• Task to carry out
From the entries, filter out every line that lacks "Open" and copy the rest.

• Data listing
□ □ □ □ □

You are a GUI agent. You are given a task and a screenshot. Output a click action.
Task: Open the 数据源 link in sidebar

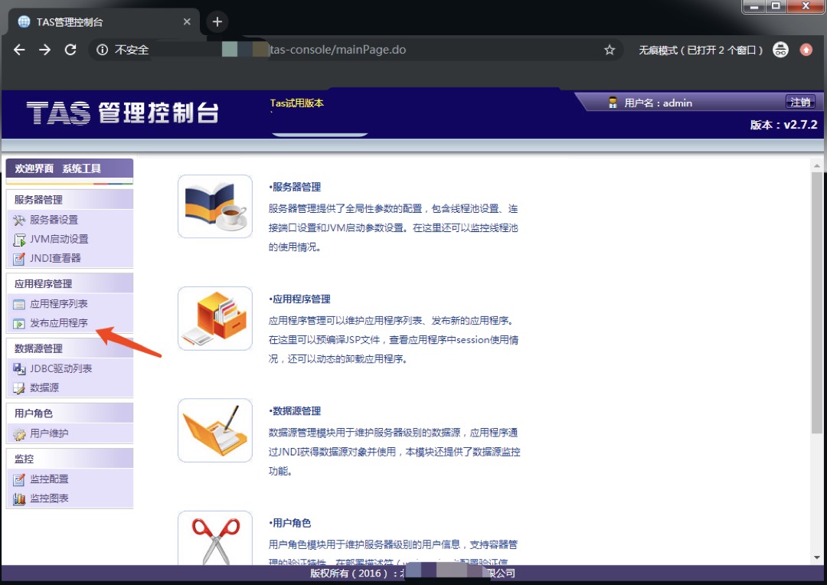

□ □ □ □ □

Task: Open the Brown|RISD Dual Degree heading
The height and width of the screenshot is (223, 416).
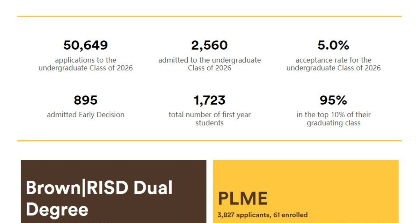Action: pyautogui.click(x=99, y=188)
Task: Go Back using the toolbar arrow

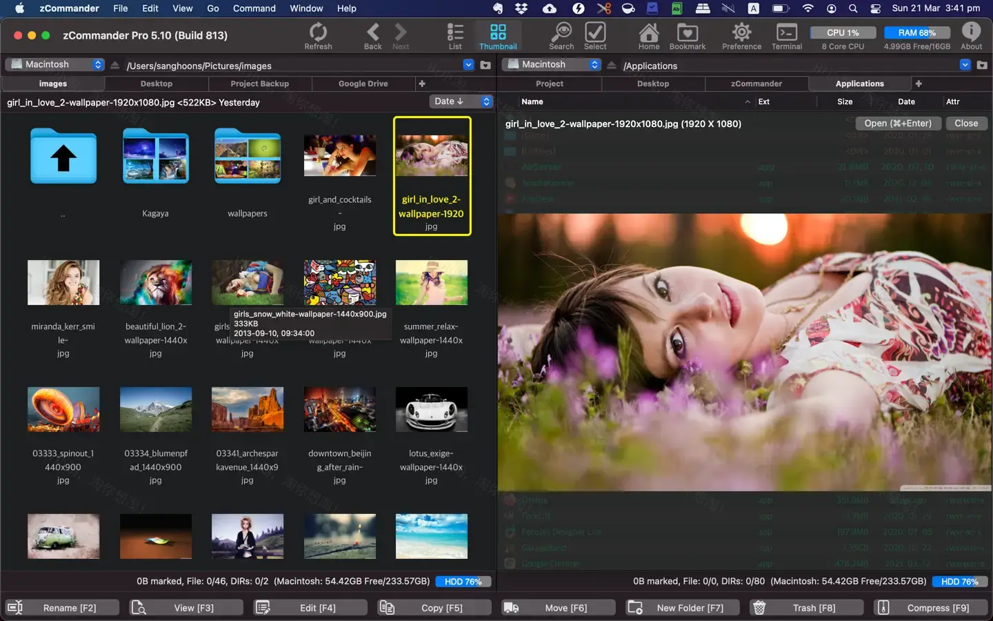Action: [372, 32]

□ □ □ □ □

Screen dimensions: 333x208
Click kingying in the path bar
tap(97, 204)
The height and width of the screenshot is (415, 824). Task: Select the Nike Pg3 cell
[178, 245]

□ □ □ □ □

• Result below
Task: Open the 数据源 link in sidebar
Task: Open the Brown|RISD Dual Degree heading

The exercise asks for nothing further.